- [HOW TO COMPLETE THIS TASK] Please report how many lines of the following entries hold the word "each", giving the number alone.

+++

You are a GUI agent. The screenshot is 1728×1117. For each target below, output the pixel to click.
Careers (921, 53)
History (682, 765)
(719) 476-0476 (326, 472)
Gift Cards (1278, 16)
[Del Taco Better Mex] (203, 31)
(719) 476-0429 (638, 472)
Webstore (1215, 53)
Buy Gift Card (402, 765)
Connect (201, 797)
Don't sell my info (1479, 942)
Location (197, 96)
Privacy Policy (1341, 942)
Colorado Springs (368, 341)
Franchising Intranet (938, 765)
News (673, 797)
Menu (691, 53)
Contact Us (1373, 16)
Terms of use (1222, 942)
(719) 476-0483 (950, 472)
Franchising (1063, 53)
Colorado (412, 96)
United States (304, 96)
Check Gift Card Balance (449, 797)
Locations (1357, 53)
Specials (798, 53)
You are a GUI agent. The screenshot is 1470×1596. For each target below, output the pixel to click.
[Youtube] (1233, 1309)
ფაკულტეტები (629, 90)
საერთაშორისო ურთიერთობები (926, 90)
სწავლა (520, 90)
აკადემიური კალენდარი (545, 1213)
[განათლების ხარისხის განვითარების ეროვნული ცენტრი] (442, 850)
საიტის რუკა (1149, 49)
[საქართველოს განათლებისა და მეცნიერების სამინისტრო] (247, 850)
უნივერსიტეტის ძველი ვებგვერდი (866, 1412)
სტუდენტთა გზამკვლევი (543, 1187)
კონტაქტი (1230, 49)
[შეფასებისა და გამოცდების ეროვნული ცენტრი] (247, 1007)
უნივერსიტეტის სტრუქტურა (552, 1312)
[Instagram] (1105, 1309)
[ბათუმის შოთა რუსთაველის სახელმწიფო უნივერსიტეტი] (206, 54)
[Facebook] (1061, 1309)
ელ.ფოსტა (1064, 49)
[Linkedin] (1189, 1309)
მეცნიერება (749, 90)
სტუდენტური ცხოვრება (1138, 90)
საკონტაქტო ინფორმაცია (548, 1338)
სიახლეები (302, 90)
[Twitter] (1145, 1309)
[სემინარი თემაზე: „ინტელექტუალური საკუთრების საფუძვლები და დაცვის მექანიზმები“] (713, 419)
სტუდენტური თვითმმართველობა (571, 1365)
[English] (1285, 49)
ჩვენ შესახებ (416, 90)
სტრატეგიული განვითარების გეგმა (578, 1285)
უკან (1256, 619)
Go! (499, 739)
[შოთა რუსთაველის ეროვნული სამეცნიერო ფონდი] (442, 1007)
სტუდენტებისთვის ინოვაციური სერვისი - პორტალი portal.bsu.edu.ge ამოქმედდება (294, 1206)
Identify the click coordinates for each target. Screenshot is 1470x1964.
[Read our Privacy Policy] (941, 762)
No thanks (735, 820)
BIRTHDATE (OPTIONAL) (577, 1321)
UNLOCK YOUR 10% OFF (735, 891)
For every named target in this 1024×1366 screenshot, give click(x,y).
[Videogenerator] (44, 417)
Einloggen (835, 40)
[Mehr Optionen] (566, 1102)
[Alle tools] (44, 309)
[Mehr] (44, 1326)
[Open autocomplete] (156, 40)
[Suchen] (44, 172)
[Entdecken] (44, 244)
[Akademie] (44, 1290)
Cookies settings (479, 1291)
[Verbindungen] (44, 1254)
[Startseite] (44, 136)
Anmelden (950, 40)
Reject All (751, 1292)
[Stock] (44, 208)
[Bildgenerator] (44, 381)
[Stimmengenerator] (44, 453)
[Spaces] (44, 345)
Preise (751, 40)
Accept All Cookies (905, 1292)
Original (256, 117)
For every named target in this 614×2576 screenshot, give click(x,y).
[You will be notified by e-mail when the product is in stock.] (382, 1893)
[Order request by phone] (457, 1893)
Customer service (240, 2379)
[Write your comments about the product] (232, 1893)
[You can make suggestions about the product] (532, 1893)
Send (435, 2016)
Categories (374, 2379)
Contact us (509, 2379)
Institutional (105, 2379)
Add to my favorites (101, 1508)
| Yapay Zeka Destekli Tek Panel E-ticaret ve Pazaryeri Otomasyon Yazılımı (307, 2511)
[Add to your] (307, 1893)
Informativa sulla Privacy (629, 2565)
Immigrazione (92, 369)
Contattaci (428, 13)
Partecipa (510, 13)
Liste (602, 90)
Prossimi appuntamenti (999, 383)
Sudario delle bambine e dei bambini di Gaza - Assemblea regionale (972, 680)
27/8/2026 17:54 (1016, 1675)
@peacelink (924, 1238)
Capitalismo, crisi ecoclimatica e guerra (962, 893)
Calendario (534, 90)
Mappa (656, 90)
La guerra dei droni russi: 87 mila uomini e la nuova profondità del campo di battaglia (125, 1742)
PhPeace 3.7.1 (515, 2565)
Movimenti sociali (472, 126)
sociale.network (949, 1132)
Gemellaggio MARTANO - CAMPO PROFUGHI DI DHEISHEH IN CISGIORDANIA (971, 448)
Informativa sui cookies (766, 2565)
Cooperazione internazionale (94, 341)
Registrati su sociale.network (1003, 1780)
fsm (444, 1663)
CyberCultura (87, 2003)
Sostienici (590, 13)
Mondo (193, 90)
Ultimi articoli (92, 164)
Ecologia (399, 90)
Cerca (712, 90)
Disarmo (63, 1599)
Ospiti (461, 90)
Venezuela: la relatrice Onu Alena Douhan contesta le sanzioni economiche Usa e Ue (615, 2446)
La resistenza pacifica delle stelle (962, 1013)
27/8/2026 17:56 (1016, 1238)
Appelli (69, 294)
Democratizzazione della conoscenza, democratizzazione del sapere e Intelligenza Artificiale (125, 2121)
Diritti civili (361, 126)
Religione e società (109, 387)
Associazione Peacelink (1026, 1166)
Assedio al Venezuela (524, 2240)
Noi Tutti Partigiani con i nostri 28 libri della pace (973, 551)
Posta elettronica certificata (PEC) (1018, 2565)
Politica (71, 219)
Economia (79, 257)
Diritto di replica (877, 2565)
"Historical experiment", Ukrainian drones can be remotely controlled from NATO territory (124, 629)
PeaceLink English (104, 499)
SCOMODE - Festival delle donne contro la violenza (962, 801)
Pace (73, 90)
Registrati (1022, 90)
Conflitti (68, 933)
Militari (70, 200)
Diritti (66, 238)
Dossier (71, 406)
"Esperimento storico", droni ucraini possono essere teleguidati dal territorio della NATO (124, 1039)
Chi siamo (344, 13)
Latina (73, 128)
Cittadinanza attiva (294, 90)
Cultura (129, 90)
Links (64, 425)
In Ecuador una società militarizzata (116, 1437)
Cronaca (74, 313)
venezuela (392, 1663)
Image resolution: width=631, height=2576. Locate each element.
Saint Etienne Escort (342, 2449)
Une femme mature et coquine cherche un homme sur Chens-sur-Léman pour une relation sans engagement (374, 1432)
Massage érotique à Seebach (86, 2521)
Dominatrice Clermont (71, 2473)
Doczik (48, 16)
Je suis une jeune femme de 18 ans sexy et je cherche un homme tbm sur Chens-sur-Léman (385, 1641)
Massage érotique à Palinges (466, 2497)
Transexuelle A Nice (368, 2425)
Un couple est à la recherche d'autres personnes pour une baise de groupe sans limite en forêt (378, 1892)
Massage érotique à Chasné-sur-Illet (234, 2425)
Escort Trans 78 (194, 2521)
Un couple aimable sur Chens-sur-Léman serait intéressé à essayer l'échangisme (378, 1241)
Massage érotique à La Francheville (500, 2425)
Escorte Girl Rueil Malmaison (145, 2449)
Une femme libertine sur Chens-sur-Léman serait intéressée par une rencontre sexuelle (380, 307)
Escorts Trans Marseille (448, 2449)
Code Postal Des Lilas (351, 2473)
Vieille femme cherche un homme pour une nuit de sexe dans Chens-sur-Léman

+++

- [RESPONSE BOX] 4